Meses atrás, a pensionista Márcia*, de 67 anos, recebeu o diagnóstico de câncer de mama.
Ela entendeu que teria pela frente uma corrida contra o tempo para iniciar o tratamento o quanto antes para evitar a expansão da doença.
"Comecei a sentir as dores em agosto, aí em setembro fiz exames e tive a notícia de que era câncer", conta Márcia à BBC News Brasil.
Moradora de Itaboraí (RJ), ela começou a fazer acompanhamento em um hospital do Instituto Nacional do Câncer (Inca) na capital fluminense, para o qual foi encaminhada pelo sistema público do seu município.
Nesta terça-feira (1/11), Márcia tinha um exame fundamental: uma biópsia que apontaria exatamente o tipo de câncer que ela tem. Isso será importante para que os médicos tracem o melhor tratamento para ela.
"Todos os lugares que a gente passaria para ir ao Rio de Janeiro foram fechados (pelo bloqueio)", lamenta. Ela telefonou para o hospital para informar a situação e desmarcou o exame.

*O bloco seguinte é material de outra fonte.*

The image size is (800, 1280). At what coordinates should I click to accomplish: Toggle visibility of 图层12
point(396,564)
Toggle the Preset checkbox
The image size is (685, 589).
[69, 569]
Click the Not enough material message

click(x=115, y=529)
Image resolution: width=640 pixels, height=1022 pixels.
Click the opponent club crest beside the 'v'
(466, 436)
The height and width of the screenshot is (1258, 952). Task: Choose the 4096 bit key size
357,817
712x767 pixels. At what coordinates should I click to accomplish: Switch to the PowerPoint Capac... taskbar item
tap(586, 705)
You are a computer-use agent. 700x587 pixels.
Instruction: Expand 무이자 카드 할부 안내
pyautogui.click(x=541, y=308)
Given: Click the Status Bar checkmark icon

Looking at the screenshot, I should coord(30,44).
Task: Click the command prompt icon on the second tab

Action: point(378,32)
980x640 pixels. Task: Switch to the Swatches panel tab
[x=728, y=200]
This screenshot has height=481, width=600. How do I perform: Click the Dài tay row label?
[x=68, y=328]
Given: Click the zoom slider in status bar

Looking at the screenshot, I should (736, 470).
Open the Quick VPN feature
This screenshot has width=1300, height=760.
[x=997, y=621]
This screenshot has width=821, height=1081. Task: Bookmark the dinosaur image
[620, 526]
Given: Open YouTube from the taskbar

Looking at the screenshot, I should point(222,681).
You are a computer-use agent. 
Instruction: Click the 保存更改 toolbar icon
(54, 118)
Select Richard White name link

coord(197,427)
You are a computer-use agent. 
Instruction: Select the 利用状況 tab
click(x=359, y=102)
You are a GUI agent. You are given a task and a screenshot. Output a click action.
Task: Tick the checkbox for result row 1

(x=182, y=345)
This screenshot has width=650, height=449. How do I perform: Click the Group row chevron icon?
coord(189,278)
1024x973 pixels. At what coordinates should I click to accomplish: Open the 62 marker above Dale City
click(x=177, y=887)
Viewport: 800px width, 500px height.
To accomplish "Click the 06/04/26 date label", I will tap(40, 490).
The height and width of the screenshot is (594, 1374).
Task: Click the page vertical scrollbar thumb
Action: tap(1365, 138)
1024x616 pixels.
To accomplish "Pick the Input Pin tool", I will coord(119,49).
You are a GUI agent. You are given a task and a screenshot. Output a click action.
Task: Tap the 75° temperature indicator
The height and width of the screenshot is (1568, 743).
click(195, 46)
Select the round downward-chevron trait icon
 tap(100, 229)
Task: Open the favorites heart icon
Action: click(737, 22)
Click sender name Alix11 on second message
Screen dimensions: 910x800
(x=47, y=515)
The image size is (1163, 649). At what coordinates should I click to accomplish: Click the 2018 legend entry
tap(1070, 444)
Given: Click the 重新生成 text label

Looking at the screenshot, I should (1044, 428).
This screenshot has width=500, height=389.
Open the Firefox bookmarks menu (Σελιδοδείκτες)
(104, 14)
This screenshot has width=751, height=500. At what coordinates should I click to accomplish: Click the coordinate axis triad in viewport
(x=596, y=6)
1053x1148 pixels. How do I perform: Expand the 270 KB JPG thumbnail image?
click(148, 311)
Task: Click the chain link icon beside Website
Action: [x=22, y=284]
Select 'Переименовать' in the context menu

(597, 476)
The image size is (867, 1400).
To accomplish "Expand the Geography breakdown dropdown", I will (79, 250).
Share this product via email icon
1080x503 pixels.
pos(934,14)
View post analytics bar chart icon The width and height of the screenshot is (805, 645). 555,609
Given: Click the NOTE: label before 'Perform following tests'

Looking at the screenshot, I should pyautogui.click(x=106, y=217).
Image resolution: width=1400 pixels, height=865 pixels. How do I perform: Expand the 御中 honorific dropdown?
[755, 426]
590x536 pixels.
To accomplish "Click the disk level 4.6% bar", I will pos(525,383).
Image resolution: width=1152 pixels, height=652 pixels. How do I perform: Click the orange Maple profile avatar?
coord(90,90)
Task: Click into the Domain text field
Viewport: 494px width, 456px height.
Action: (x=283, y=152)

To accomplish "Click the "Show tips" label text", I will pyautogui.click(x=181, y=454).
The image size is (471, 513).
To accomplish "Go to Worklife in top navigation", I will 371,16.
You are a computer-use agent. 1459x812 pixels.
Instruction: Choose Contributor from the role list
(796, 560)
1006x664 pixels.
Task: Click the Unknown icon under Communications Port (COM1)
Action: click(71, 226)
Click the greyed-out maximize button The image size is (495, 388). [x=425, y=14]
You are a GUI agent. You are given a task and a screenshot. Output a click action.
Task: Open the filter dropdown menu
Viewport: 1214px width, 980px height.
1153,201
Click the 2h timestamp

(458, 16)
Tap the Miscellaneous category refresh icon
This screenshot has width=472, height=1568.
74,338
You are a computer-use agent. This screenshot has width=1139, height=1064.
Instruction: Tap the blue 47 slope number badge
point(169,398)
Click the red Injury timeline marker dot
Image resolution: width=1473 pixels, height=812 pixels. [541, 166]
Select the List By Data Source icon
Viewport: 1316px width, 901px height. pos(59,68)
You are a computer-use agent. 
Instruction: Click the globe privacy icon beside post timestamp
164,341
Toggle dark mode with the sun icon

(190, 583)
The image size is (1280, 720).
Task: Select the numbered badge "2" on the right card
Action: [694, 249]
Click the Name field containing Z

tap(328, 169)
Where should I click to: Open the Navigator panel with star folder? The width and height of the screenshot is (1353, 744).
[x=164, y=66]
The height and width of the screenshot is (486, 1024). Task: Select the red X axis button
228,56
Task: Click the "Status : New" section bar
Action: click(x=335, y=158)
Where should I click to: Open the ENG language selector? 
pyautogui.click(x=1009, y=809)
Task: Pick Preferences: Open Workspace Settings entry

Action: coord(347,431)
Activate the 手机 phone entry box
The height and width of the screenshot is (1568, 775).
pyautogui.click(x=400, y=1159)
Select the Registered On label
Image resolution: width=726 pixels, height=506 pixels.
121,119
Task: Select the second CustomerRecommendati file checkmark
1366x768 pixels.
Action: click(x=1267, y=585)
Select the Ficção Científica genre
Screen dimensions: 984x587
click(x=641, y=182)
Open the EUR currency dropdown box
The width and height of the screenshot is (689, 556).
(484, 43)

Assim como Márcia, há inúmeras histórias de pessoas que tiveram suas vidas afetadas de diferentes formas em razão dos bloqueios nas rodovias do país.
O movimento é liderado por apoiadores do presidente Jair Bolsonaro (PL) que contestam a vitória de Luiz Inácio Lula da Silva (PT) — e tomou conta de centenas de rodovias pelo país.
O setor da saúde foi um dos que foram duramente afetados. Nas redes há inúmeros relatos de pacientes que enfrentam a consequência da manifestação, que continua em diversos pontos mesmo após determinação do Supremo Tribunal Federal (STF) para desobstrução das vias.
Em alguns lugares, hospitais receberam alertas de que a entrega de oxigênio, um insumo básico necessário para manter vivos pacientes que estão internados em situação mais grave, pode sofrer atrasos.
'Ela tem sentido muitas dores no peito'
O atraso no exame de Márcia causou preocupação em familiares dela. "A minha avó tem sentido muitas dores no peito. E ela é idosa, hipertensa e diabética", diz uma das netas dela.
"E nós fomos informadas de que, para conseguir o tratamento pelo SUS (Sistema Único de Saúde), os exames deveriam ser feitos lá (na unidade do Inca em que Márcia faz acompanhamento)", acrescenta a neta.
Após desmarcar a consulta desta terça-feira, Márcia pediu ajuda para que o procedimento fosse remarcado para o período mais próximo possível.
"No hospital, eles são muito atenciosos e a moça disse que entendia a minha situação. Ela me falou que iria tentar remarcar para a semana que vem, mas não confirmou ainda se conseguiria. Agora é aguardar."
Cada dia sem um diagnóstico exato é uma preocupação a mais para Márcia. "A doença vai aumentando, né, meu filho. Quanto menos tempo até começar o tratamento, melhor. E eu já estou há mais de três meses sentindo dores."
O câncer de mama é o tipo mais comum da doença, com mais de 2,2 milhões de casos em todo o mundo todos os anos, segundo dados mais recentes, de 2020, da Organização Mundial da Saúde (OMS).
Estima-se que cerca de uma em cada 12 mulheres vai desenvolver câncer de mama ao longo da vida — a doença é a principal causa de morte entre elas.
Por enquanto, uma das poucas informações que Márcia tem sobre o seu tratamento é de que passará por uma cirurgia na mama esquerda em breve.
Ela acredita que já deveria estar fazendo quimioterapia, mas afirma que perdeu tempo ao ser encaminhada inicialmente a um outro hospital, que não tinha o tratamento que ela precisava.
Além de lamentar o problema que viveu em razão do bloqueio das rodovias, Márcia frisa que a sua preocupação referente ao atual cenário do país não se resume à dificuldade que viveu nesta terça-feira.
"Eu também fico triste com tudo isso no país, porque eu já vivi 67 anos e nunca vi uma situação tão tumultuada, um governo tão tumultuado e com tantas ofensas aos mais pobres. E tudo o que vier de ruim do governo também me atinge", declara.
*Nome alterado a pedido da entrevistada.